For years, I'm now using OpenVZ on my server, but support discontinued for Debian and Ubuntu, current releases seem to focus on LXC now, which is not a bad idea from the point of comfort.

But what about security? I remember I read once that LXC doesn't provide the same level of process and container separation than OpenVZ does. Unfortunately, I cant find the document anymore, but I agree there might be some security issues at least in the default configuration of LXC. For example, with a completely customized rootfs I managed once (in an older version of LXC) to change the host's terminal from an LXC container using chvt 1 and pressing Ctrl+C ended in a restart of my X11 environment when I tried to reproduce it today. I know, all container solutions use the same kernel and a kernel hack can lead to a container breakout, that's not what I ask. But it shouldn't be that easy to influence the host or other containers from a container.

How much security can I expect from OpenVZ and LXC?

My server exposes some guest ports to the internet, so I really care about this aspect, but I have to make a decision because the currently used tools need to be upgraded. Using KVM or similar is not an option since my server has a low-performance CPU.

PS: I'm speaking about the real OpenVZ implementation with vzctl 4.7.2-1. Some newer implementations of vzctl use LXC techniques.

  • 1
    You say "Using LXC or similar is not an option since my server has a low-performance CPU.", LXC has a very low CPU overhead, maybe you meant that hardware virtualization is not an option instead? Jan 31, 2015 at 13:36
  • Oh, that was a typo. Wanted to say KVM. fixed it. Thanks for telling me. Jan 31, 2015 at 13:44

3 Answers 3


[2023 important update]

Things have taken a turn, and now I recommend LXC over OpenVZ.
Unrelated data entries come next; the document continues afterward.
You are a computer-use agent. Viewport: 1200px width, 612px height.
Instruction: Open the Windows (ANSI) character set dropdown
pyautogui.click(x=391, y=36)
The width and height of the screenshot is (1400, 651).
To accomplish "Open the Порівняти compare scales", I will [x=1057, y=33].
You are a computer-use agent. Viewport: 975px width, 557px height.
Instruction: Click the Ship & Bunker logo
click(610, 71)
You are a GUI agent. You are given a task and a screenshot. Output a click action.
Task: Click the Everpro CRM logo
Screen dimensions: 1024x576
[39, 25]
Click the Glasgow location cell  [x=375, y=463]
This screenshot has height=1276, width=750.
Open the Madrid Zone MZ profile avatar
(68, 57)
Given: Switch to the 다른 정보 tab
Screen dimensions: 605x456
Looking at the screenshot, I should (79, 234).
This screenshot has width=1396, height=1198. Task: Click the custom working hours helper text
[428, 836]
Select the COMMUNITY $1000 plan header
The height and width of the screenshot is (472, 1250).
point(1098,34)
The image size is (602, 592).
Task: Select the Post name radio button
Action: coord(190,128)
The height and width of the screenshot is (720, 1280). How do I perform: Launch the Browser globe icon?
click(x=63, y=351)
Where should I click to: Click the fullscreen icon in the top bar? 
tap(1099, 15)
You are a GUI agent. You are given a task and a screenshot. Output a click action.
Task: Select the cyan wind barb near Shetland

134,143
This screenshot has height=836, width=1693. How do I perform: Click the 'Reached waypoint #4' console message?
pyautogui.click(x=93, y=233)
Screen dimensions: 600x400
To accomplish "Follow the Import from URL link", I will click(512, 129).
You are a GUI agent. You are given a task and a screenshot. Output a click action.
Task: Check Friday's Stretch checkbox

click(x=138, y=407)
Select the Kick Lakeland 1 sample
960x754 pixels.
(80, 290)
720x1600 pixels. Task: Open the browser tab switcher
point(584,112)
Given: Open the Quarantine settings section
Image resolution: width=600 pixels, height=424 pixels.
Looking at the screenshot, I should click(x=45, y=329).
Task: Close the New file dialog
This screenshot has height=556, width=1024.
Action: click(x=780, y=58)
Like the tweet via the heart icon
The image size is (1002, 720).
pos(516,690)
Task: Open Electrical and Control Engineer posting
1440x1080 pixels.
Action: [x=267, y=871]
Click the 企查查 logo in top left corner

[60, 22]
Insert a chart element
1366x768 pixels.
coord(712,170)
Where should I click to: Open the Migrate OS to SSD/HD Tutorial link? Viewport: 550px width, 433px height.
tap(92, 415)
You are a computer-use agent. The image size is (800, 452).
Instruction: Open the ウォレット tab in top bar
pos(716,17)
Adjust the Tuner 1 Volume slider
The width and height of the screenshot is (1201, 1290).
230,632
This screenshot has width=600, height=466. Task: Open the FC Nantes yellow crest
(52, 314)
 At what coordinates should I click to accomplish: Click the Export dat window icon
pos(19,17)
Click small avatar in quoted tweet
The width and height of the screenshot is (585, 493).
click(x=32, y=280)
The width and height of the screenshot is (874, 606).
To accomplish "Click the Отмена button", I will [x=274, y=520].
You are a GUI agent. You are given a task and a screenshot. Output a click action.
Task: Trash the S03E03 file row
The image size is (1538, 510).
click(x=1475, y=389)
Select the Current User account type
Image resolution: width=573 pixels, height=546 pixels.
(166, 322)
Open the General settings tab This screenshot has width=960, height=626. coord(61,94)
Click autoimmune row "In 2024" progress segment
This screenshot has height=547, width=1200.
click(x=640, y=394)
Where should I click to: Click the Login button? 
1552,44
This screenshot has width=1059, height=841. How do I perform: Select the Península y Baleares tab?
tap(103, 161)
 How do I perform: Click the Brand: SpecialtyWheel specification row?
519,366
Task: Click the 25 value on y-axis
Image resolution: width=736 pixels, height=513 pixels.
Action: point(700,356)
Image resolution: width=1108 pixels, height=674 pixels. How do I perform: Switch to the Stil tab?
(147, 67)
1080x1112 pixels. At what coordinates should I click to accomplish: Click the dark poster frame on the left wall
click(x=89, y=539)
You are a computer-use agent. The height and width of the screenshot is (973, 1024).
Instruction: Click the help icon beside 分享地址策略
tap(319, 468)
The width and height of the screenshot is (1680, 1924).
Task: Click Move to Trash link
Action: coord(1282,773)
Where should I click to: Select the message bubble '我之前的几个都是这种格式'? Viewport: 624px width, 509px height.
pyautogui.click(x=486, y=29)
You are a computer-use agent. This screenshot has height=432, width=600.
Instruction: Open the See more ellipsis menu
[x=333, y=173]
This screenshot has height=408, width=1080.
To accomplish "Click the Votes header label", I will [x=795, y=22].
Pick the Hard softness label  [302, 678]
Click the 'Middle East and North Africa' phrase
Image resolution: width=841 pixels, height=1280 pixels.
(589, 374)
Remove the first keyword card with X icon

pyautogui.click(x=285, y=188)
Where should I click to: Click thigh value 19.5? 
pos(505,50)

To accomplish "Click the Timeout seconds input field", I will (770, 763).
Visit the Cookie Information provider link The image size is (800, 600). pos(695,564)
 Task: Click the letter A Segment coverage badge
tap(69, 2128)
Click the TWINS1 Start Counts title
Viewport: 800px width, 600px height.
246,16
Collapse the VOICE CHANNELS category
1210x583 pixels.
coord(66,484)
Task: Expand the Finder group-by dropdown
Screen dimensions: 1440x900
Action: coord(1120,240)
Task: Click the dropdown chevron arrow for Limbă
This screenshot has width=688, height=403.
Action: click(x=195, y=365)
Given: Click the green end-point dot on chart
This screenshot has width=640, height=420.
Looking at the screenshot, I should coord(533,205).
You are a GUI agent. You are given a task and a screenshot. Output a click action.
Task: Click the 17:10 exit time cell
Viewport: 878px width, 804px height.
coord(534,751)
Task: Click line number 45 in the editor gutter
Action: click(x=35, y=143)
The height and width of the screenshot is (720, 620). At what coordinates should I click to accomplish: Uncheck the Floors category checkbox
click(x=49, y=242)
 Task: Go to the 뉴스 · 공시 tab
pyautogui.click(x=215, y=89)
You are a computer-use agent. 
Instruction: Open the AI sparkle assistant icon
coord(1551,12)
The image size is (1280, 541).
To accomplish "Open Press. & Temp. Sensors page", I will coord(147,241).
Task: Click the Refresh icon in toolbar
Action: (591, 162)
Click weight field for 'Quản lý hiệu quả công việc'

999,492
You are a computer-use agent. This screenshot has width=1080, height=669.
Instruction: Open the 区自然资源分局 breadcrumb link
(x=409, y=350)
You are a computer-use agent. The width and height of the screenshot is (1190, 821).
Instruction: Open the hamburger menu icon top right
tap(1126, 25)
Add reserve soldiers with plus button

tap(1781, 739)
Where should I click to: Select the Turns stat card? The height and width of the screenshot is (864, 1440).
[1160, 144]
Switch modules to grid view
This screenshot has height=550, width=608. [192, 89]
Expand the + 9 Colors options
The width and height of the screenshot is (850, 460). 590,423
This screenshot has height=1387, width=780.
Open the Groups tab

LXC has become more mature. Unprivileged containers in LXC are significantly more robust and secure now. And with the introduction of LXD and Incus, using LXC has become much more user-friendly.

With native support for OVS/OVN, the LXC network management has become equally easy and secure.

It's worth noting that LXC has always been available in the mainline Linux kernel, eliminating the need for custom kernels and making it faster to receive security fixes.

On the other hand, OpenVZ is struggling to keep up with Linux kernel development. OpenVZ 7 doesn't run on all the newer hardware available today and its latest version, OpenVZ 9 based on RHEL 5.14 kernel, has yet to be publicly released.

When OpenVZ 9 does finally launch, its kernel version will already be outdated, potentially resulting in suboptimal hardware compatibility and performance.

It is true that RedHat backports security fixes, some hardware compatibility and important features from newer kernels, but a 5.14 RHEL kernel certainly isn't exactly the same as a 6.6 (or newer) mainline kernel (and when it is, you still have to wait for such backports).

[2019 outdated answer]

First: both projects are awesome and I want both of them to succeed!

My personal point of view is that LXC has more vulnerability records, including concerning ones. And, to me, OpenVZ offers a great, easier and more secure experience, including the new OpenVZ 7.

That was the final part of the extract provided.